Estos obreros del campo, los niños y jóvenes a quienes -recuerda Marx en El Capital- los amos de fundiciones Cammell querían trabajando de noche; los vagabundos, heridos e indignados de la poesía de Antonio Orihuela, los rebusqueros de Extremadura y las asambleas de parados, los centros sociales como el Rey Heredia en Córdoba, las sillas del hambre, las corralas de vivienda, las acampadas como la de Coca-Cola en Fuenlabrada, las kellys o las Marchas de la Dignidad constituyen, según Manuel Cañada, el verdadero sujeto transformador. Es la gente que vive en el alambre, y que representa el núcleo del libro publicado por El Viejo Topo. El activista social ha participado en la fundación y desarrollo de los Campamentos Dignidad de Extremadura, surgidos en febrero de 2013 en Mérida y extendidos en poco tiempo a otras ciudades como Plasencia, Almendralejo y Badajoz; nacieron en la puerta de las oficinas de empleo y lograron dos grandes fines, según destacó Cañada en una entrevista: «Que la renta básica represente un instrumento de lucha y dignidad; y organizar algo que se decía era ‘inorganizable’, los parados».

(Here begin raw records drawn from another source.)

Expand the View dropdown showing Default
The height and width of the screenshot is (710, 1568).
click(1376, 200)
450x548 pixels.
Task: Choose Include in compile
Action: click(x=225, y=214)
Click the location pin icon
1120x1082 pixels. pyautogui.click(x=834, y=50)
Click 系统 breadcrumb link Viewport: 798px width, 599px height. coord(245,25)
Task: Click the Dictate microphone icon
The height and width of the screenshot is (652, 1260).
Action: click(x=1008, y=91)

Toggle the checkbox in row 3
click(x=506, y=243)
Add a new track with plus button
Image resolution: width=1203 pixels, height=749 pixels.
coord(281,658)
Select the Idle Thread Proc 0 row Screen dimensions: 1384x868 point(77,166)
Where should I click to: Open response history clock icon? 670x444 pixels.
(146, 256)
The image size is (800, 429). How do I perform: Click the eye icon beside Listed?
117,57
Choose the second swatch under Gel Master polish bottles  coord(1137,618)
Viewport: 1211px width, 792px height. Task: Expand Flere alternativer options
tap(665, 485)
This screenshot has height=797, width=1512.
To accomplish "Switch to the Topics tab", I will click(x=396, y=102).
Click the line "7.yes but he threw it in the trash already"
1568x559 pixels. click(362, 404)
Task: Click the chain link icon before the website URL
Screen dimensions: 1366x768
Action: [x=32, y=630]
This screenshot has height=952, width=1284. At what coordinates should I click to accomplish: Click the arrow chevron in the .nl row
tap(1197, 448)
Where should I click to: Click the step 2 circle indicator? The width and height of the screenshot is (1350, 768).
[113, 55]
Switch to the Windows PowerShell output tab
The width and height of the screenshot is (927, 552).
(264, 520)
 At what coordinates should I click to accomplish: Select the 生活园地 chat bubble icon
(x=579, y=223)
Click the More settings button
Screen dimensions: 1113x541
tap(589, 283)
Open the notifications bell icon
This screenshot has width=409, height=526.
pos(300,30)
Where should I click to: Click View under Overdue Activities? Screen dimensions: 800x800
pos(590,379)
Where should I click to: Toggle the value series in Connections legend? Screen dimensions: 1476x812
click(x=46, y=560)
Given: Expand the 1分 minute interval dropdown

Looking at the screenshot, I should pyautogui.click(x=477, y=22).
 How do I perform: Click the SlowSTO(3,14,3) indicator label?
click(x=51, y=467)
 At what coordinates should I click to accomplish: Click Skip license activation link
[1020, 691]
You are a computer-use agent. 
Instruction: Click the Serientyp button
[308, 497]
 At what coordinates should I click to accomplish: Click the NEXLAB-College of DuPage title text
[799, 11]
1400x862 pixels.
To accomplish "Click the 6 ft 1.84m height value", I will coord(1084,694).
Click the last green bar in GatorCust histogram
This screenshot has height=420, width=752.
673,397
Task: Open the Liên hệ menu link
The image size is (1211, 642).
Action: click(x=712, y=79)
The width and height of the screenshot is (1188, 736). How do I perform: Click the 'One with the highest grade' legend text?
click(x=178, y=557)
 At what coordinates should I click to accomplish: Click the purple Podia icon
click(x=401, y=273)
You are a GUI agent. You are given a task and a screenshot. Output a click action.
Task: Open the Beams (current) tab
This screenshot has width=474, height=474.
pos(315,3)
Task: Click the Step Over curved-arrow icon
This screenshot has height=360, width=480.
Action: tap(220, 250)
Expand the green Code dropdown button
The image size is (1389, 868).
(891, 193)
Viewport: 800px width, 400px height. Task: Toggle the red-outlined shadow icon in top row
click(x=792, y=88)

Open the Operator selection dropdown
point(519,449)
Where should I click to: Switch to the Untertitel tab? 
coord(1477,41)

Las citas incluidas por el autor en los artículos aumenta la carga de profundidad; y complementan la descarnada y cruel realidad que describe; así, las palabras de un parado con cualificación profesional en el filme «Recursos humanos», de Costa Gavras: «Creo que si el tiempo de desempleo es corto, puede servirte para reestructurar tu vida; si es largo, lo destruye todo». O esas zamarras inapelables de la Plataforma de Afectados por las Hipotecas (PAH): «Rescatan al banquero, desahucian al obrero». Tan lapidarias como un estudio de la plataforma, que señala el desempleo como razón de impago de las hipotecas en el 70% de los casos; o que uno de cada cuatro afectados sean parados sin subsidio.
Precisamente la PAH, el Sindicato Andaluz de Trabajadores (SAT) o los Campamentos Dignidad de Extremadura organizaron a estos sectores populares; y al hacerlo, tal vez sin que fuera éste el objetivo, «revelaban la complicidad de las organizaciones sindicales o la impostura de determinadas jergas militantes»; «ya no podemos hablar sobre el carácter ‘post-materialista’ de los nuevos movimientos sociales», añadía Manuel Cañada en el texto «Campamentos Dignidad: el ‘sí se puede’ de los parados». El empobrecimiento es real y tangible, se percibe en el estómago. Además «la claridad es una cuestión moral», escribía el psiquiatra Carlos Castilla del Pino, lo que podría aplicarse a la jerigonza izquierdista que critica Cañada. Otra cita, de Eduardo Galeano, apunta a la entraña de los Campamentos Dignidad: «La vida es darse; darse, no hay alegría más alta». Organizados en forma de comunidad de lucha, los campamentos batallan por la renta básica, el trabajo y la vivienda. Darse. Como Jesús, un votante del PP que llegó a los Campamentos Dignidad pensando en el suicidio. Pero junto a los compañeros paró su desahucio, y hoy porta un llavero con la imagen del Che Guevara. O Paco que, como Jesús, pasó a ser dirigente de los campamentos. Antes estuvo en la prisión y viviendo en la marginalidad.